Ma il conflitto tra Ucraina e Russia è senza dubbio l'inferno in cui il diavolo di Ankara offre il meglio e il peggio di se. L'accordo sul grano tra Onu, Kiev e Mosca ne è solo l'ultima prova. Ancor prima che il conflitto iniziasse Erdogan era riuscito a metter in cassa milioni di dollari vendendo ad un Ucraina priva di aviazione i droni Bayraktar TB2 «made in Turkey» protagonisti dei conflitti di Libia e Nagorno Karabakh. Un giochino attuato nella consapevolezza che nell'ottica di Vladimir Putin i danni provocati sul piano militare da quei droni, protagonisti tra l'altro dell' affondamento dell'incrociatore Moskva, sarebbero stati meno rilevanti di quelli procurati alla Nato da Erdogan attraverso il suo ruolo di alleato infedele. Un ruolo giocato alla perfezione non appena si è aperta la partita sull'entrata di Finlandia e Svezia nell'alleanza.

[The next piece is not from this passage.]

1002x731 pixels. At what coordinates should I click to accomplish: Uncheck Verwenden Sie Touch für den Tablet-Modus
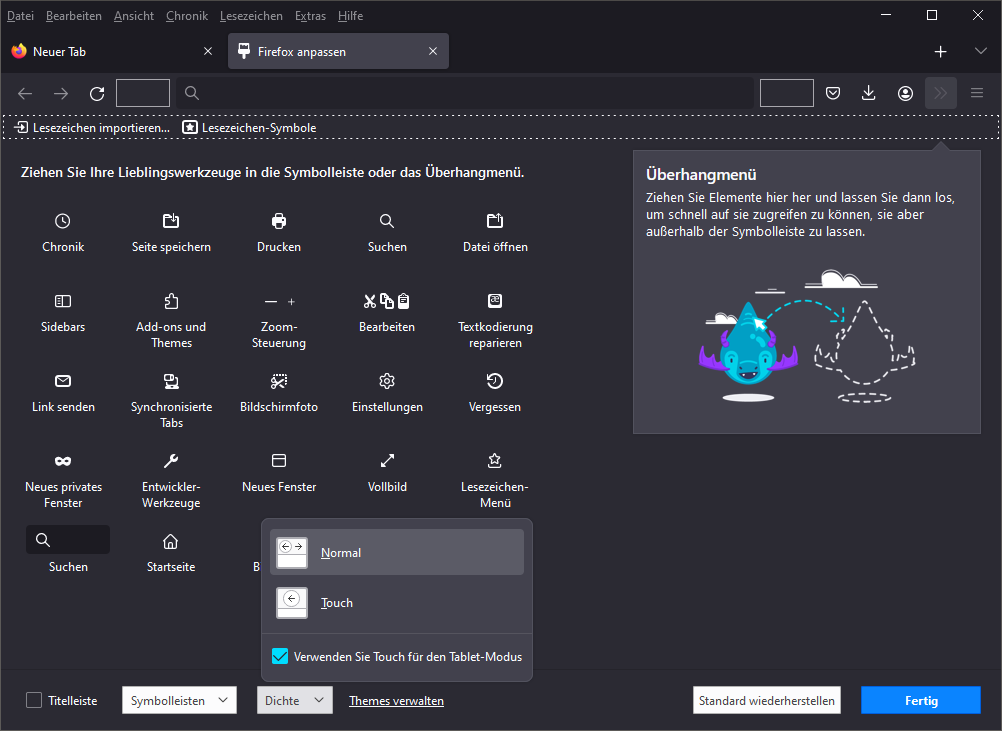point(281,657)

Anche in quel caso il signore del ricatto ha esibito tutto il suo smalto riuscendo ad ottenere dall'Alleanza il permesso di far carne di porco di quei curdi dimostratisi il più fedele alleato nella lotta allo Stato Islamico. Ma non solo. Gli scogli disseminati per ostacolare l'entrata nella Nato di Svezia e Finlandia sono diventati il miglior piedistallo per garantirsi nuove forniture di F16 facendo scordare a Joe Biden l'oltraggio dei contratti con Mosca per l'acquisto del sistema missilistico russo SS 400. Del resto anche il nostro Mario Draghi - pronto a inizio mandato a liquidare come un «dittatore» il presidente turco - ha dovuto far i conti con gli insidiosi giochi del Sultano. Pur di non ritrovarsi assediato dai migranti - di cui Erdogan controlla, complice la nostra ritirata dalla Libia, sia il rubinetto dell'Egeo che del Canale di Sicilia - Draghi è dovuto volare ad Ankara offrendogli un implicito e ossequioso «mea culpa».

Un «mea culpa» indispensabile per evitare alle navi dell'Eni, impegnate nella sempre più urgente ricerca di gas nel Mediterraneo, nuovi incontri ravvicinati con quelle fregate turche che nel 2017 non esitarono a bloccare le nostre prospezioni davanti a Cipro.